**EXTRACT PROVIDED:**

------------------------------------------------------------------------

Human Resource Development Strategies and Structure in South Africa: Planning, Plumbing, or Posing? By Stephanie Allais

By Stephanie Allais, University of the Witwatersrand.

SA.flagGovernments who are attempting to develop education policies and systems that meet the needs of their economy are constantly exhorted to ensure that different aspects of policy ‘join-up’ with others. Having a national ‘peak structure’ constituted by ministers, senior labour representatives, and senior people from industry and business which meets regularly to discuss human resource development policy should be a good way of achieving such coordination, and the 2012 Education for All Global Monitoring Report praises South Africa for its various policies and systems aimed at developing the skills of its young people. Why then, does the South African Human Resource Development Council seem to have achieved so little to date? Two colleagues and I reviewed various primary sources and ‘grey literature’ surrounding the Council, and drew on our personal experiences and reflections working in and participating in the structures and processes analysed, in an attempt to understand this situation. Our analysis suggests that human resource development in South Africa has been, and continues to be, more a matter of posturing than planning. The first Human Resource Development Strategy released in South Africa in 2001 can be described as posturing because it said much about what needed to be done, and contained many noble aims and intentions, but had no implementation structure attached, had no way of coordinating its work across government, and is generally acknowledged to have been a complete failure.

For a brief period some success was experienced in terms of ‘plumbing’—or solving specific problems and achieving specific gains in terms of producing appropriately skilled people in identified areas. This was through an intervention to address perceived skills shortages, known as the Joint Initiative on Priority Skills Acquisition (JIPSA), which took place in between the failed First Strategy and the new Strategy which is now in place. JIPSA was widely seen as very successful at bringing together high-level stakeholders to focus on solving key problems in the skills development ‘pipeline’, and was sometimes referred to by the individuals involved as a successful ‘plumbing’ process.

------------------------------------------------------------------------

**PROVIDED MATERIAL:**
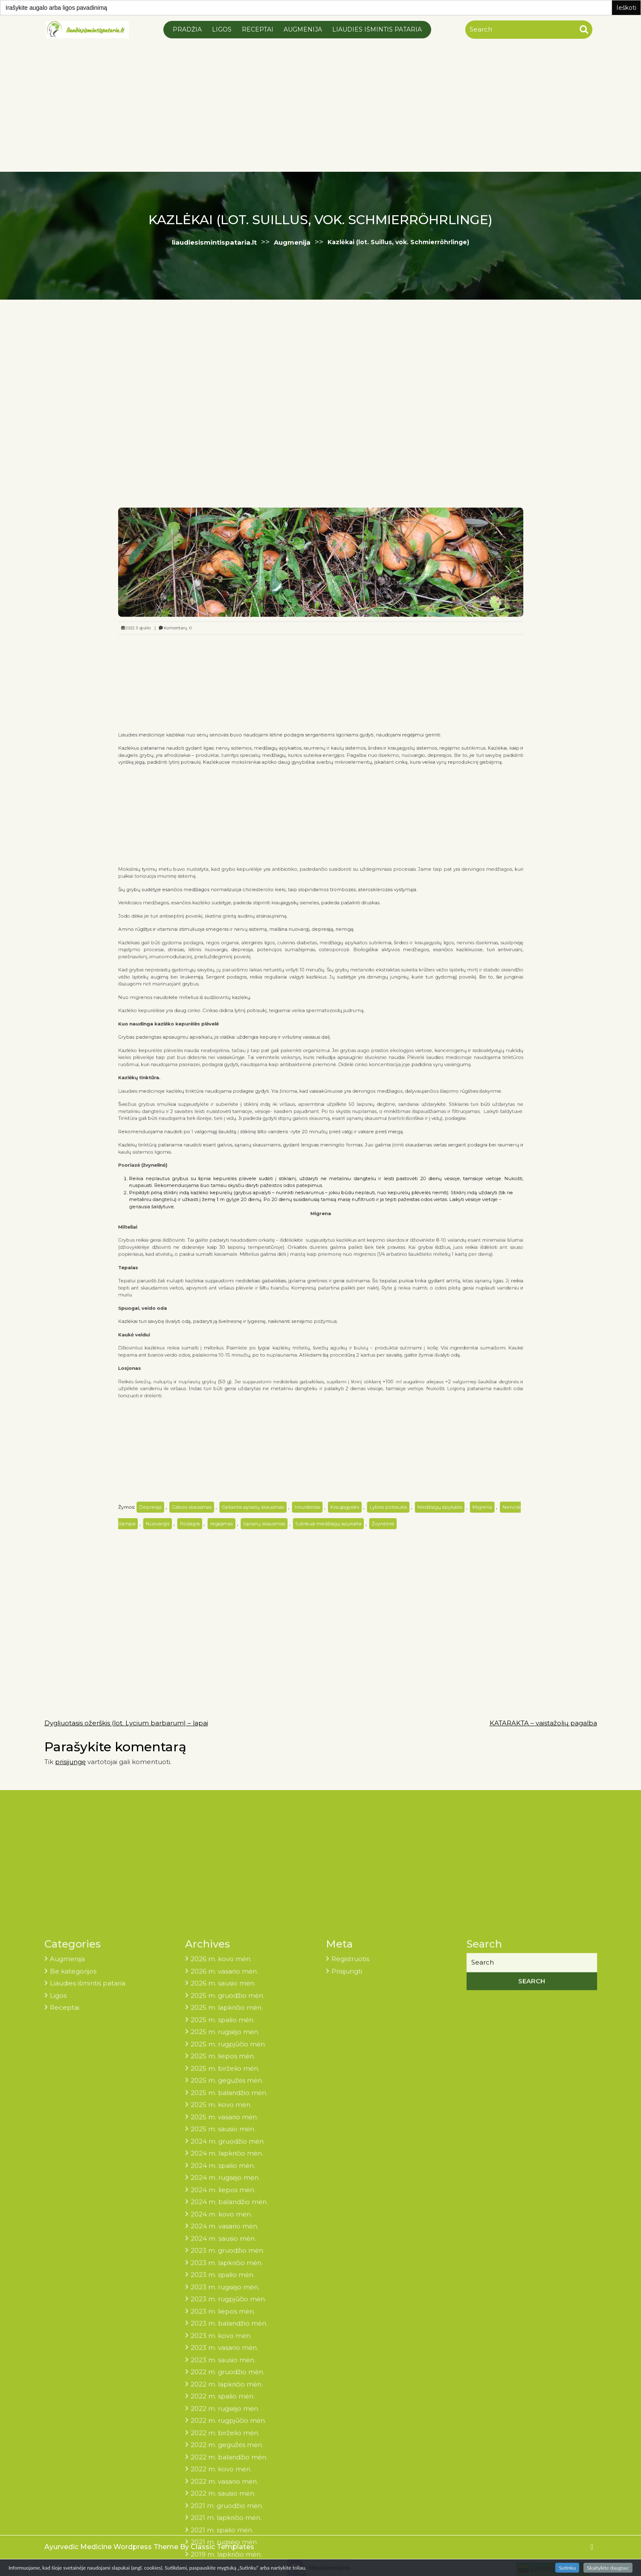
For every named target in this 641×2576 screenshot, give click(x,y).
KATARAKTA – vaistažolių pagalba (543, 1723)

------------------------------------------------------------------------

**DIRECTIONS:**
1) According to the article on human resource development in South Africa, who makes up a national "peak structure"? List each group the article names.
2) Quote the article on human resource development in South Africa word for word, from "Human Resource Development Strategies" to "of the Witwatersrand.".

**WRITTEN RESPONSES:**
1)
- Ministers
- Senior labour representatives
- Senior people from industry and business

2)
Human Resource Development Strategies and Structure in South Africa: Planning, Plumbing, or Posing? By Stephanie Allais

By Stephanie Allais, University of the Witwatersrand.